One of our most essential tools is, perhaps surprisingly, what started as a common scrum board: It ensures that all developers know exactly what every other developer is busy with and helps us to flag early whenever delays are creeping in during an agile sprint. However, the board is a powerful tool only when it is kept up to date and synchronized with 3rd party solutions such as Jira or Rally Dev.

This synchronization can take a developer or scrum master a few hours per day. That, of course, was not an acceptable situation to deal with in an environment where time is of the essence. That’s why we came up with something new: The trackable agile cards board (TRAC board).

The Trackable Agile Cards Board

We decided to synchronise our old-school scrum board via image processing. This way, we would be able to track our stories as per usual on our physical scrum board while their different states were automatically synchronised with the digital agile platform Rally Dev. That’s how the TRackable Agile Cards board (TRAC board) was born.

The TRAC board workflow would work as follows:

1. Image processing

A simple camera snaps an image of the physical scrum board. The tasks and the position of the tasks are programmatically located on the image. To make the tasks easy to locate programmatically, we decided to print all tasks with a QR Code. QR Codes are simple to locate on an image using a c++ library called openCV (open computer vision).

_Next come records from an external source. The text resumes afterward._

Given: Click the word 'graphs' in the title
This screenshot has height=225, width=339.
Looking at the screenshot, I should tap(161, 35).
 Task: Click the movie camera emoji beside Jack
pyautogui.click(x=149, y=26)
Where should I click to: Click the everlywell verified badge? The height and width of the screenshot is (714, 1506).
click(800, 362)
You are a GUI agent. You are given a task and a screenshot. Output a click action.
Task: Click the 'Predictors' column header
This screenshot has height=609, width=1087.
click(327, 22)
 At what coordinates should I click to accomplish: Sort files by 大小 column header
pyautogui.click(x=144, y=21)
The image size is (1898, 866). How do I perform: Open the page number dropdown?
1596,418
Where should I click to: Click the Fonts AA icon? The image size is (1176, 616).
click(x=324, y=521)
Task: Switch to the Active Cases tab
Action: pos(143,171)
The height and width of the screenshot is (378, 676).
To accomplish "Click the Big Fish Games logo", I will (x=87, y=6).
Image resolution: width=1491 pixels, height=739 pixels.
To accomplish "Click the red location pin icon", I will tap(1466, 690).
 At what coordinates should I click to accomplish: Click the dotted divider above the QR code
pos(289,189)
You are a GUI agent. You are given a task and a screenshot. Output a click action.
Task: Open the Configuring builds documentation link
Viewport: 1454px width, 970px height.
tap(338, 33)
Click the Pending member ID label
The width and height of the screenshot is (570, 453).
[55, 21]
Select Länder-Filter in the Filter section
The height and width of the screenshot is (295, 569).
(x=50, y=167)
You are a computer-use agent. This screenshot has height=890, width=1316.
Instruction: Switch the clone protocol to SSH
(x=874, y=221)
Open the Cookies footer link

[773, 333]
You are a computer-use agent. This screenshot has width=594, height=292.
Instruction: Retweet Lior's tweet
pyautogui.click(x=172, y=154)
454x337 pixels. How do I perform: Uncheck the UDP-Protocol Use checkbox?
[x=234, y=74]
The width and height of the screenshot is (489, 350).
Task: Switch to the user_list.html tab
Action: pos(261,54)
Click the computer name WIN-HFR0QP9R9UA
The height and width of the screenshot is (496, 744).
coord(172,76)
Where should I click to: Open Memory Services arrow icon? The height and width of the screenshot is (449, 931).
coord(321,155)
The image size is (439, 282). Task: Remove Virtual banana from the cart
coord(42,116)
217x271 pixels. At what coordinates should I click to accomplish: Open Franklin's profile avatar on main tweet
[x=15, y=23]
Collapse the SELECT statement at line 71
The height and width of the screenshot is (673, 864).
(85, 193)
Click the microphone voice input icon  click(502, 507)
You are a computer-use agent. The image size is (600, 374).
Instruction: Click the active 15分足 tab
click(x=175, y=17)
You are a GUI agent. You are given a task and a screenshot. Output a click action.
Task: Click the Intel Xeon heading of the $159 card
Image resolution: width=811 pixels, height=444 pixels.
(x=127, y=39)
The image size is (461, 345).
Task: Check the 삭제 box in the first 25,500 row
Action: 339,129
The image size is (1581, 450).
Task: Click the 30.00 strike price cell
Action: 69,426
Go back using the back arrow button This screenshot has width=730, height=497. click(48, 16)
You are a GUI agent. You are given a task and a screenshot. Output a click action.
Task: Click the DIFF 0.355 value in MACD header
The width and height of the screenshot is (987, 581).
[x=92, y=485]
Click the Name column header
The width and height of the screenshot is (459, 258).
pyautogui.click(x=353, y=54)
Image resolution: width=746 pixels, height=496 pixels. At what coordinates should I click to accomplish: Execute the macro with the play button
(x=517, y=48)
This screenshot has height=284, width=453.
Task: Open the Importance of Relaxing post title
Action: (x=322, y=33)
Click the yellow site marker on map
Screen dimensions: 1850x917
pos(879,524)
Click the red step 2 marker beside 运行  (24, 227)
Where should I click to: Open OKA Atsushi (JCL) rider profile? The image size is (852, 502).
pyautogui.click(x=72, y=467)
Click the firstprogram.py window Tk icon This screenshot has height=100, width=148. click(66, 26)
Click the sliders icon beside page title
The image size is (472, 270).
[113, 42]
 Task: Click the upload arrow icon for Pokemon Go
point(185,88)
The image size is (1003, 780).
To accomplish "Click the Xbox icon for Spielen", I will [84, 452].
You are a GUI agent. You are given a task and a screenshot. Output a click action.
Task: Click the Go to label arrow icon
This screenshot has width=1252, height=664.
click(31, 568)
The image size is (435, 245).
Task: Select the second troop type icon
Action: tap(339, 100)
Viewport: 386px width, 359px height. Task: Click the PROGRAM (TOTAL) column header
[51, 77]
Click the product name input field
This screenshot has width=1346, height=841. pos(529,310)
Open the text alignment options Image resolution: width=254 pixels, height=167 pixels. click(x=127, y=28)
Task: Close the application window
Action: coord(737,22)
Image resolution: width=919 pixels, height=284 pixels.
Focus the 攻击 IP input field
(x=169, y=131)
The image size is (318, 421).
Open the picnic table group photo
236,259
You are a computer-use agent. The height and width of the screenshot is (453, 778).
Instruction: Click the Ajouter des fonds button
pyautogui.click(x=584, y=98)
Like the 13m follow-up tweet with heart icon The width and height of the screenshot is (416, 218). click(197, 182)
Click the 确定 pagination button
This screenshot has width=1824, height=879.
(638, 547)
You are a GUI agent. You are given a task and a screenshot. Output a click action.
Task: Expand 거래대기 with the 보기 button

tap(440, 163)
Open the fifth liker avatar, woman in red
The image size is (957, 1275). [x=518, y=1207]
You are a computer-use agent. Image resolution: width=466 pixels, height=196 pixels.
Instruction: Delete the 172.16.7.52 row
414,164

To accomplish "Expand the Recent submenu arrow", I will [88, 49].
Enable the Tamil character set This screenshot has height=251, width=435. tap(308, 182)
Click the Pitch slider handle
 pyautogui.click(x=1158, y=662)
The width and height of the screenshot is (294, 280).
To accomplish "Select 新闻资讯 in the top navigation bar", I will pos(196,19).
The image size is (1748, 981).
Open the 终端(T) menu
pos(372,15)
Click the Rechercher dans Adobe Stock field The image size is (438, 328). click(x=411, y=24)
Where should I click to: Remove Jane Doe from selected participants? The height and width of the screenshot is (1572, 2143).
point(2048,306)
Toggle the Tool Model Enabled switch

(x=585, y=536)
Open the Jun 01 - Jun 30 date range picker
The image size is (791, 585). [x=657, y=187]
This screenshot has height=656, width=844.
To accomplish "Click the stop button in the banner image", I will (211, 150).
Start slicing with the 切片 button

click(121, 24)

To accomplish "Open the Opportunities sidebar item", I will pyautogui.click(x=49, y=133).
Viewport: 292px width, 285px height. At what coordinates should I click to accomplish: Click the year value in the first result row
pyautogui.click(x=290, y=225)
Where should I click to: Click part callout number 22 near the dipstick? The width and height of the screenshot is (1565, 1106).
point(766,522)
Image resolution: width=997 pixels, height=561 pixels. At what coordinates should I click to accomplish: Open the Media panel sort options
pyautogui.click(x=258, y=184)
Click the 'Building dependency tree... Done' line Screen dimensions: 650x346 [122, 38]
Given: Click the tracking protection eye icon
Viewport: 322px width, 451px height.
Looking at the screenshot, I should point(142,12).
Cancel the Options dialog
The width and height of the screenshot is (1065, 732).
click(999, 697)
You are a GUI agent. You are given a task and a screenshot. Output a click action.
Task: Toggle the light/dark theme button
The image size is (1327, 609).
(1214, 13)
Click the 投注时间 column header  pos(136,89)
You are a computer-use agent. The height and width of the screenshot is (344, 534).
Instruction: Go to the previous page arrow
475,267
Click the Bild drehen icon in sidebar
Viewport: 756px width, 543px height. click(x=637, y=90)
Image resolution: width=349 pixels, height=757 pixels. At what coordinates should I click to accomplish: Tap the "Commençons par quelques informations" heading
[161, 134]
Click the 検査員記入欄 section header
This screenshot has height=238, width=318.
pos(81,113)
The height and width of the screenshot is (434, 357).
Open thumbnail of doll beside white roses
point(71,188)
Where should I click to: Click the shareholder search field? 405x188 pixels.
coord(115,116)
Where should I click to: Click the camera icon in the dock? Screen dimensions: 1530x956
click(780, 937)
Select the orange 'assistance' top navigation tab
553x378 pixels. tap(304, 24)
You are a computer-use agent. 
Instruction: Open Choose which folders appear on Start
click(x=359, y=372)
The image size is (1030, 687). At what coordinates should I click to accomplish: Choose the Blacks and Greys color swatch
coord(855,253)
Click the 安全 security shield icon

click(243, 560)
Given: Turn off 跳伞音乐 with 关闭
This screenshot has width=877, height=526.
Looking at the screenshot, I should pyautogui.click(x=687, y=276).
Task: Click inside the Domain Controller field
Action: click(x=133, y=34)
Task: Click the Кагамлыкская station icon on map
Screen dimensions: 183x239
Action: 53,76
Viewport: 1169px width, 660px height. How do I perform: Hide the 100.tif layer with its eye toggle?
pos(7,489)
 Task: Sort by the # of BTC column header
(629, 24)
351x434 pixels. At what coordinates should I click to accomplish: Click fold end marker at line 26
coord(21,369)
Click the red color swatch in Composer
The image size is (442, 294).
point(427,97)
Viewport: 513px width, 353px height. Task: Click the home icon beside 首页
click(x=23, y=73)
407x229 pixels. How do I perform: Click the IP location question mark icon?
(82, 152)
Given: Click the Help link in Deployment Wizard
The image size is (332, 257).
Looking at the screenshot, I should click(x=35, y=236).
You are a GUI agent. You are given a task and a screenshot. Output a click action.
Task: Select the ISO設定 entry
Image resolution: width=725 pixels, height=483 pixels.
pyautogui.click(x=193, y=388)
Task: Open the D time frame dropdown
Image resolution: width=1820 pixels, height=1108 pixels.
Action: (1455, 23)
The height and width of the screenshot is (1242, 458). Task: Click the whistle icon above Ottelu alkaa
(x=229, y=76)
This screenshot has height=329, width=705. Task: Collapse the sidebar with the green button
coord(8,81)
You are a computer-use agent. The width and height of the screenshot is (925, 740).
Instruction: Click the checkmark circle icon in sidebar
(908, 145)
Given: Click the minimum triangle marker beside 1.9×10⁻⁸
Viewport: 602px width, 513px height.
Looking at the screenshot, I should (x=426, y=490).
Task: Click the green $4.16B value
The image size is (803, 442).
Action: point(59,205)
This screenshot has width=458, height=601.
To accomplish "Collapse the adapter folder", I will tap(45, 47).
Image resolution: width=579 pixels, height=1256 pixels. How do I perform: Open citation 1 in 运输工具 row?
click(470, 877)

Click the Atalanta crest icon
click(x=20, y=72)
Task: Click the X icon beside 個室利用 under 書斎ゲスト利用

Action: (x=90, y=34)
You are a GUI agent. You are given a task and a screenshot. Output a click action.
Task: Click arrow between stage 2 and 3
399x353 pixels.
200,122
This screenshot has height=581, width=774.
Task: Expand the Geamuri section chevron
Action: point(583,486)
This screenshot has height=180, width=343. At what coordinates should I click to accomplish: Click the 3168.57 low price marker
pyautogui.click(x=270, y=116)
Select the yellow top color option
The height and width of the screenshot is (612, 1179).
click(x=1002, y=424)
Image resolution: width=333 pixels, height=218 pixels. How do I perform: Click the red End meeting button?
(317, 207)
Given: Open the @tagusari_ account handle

2. Synchronisation of the TRAC board with Rally Dev and other 3rd party software

Now, this information can be used to update any digital platforms accordingly. The TRAC board service between our physical board and a digital platform creates an abstraction layer between the two worlds. This allows us to run our board alongside any digital platform. This is super useful because it allows other teams to use whatever they are used to, should they wish to work with the TRAC board system as well.

3. Action

To free up more developer time we decided to allow the TRAC board to do more than simply update a digital platform with its state. We wanted to allow the board to perform other tasks such as initiating the deployment of code to various environments or notify our traders of required sign-offs.

To do this, we allowed actions to be assigned to tasks when they enter a certain state. For example, when a task moves from “in-progress” to “testing required”, the system automatically issues a command to our CI system which then deploys the feature to a testing environment. This removes the need for developers to manage the deployment of features to various environments which saves us quite a bit of time.

Actions may include:

  • Deployment – Features can be deployed to an environment using an existing continuous deployment service like gitlab.
  • Notification – Notifications such as an email can be sent to users waiting to test a new feature.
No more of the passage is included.